PROBLEM: Recast every line of the entries below as a Markdown table with the columns Row and Line, numbering the rows and leaving out blank lines and the pictures.

RECORDS PROVIDED:

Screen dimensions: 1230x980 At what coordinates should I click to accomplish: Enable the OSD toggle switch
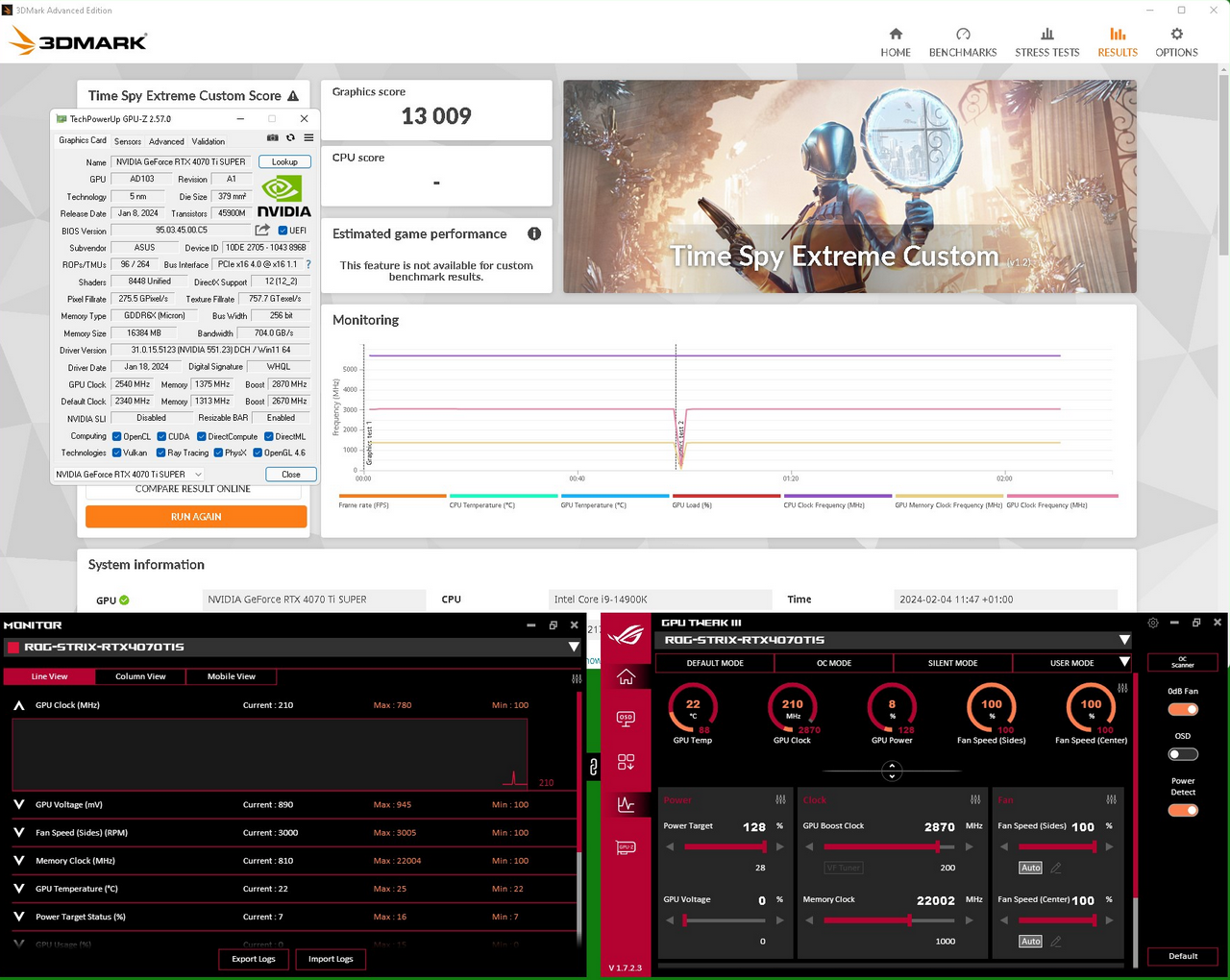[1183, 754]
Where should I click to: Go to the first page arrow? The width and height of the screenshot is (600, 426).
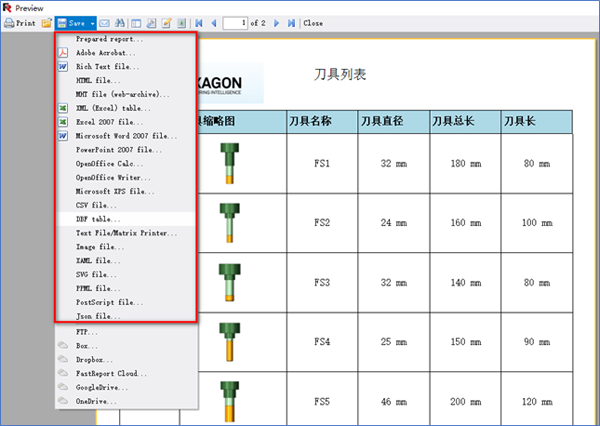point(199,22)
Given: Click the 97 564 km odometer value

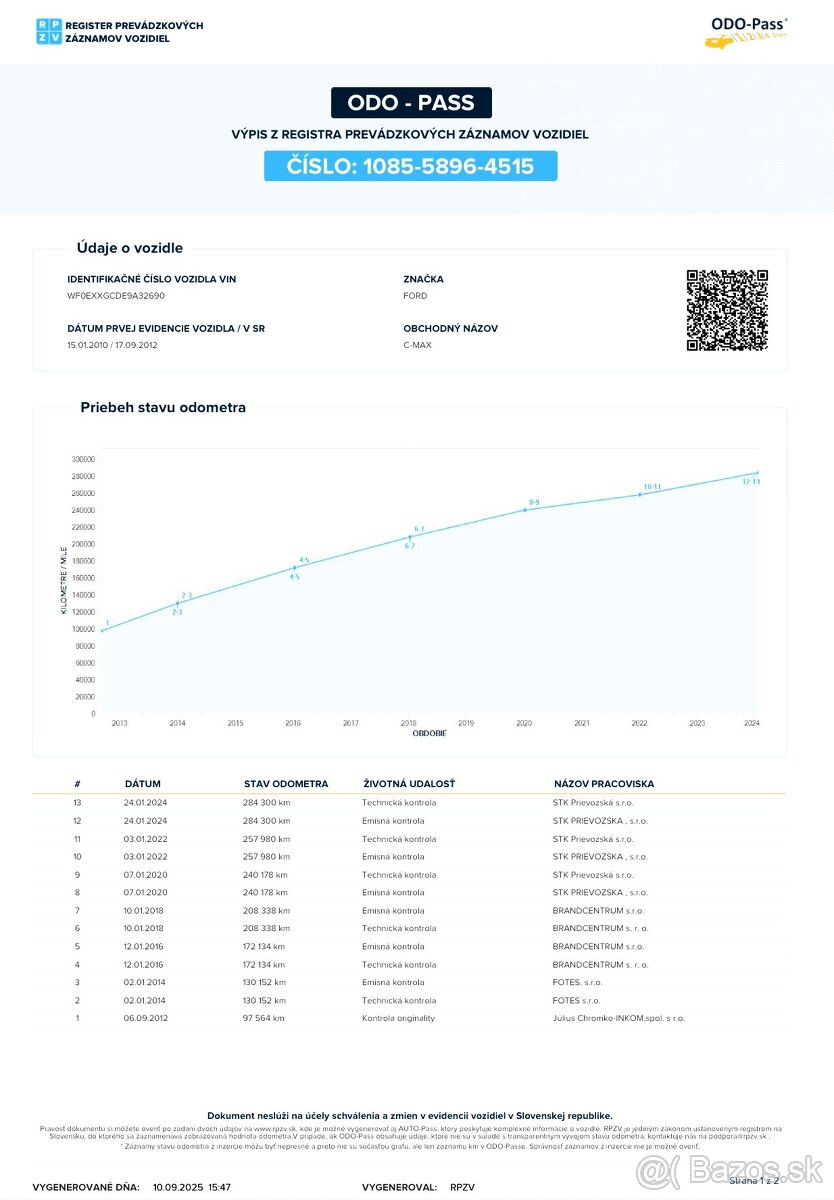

SOLUTION FOR THIS PROBLEM:
| Row | Line |
|---|---|
| 1 | Screen dimensions: 1230x980 At what coordinates should I click to accomplish: Enable the OSD toggle switch |
| 2 | [1183, 754] |
| 3 | Where should I click to: Go to the first page arrow? The width and height of the screenshot is (600, 426). |
| 4 | point(199,22) |
| 5 | Given: Click the 97 564 km odometer value |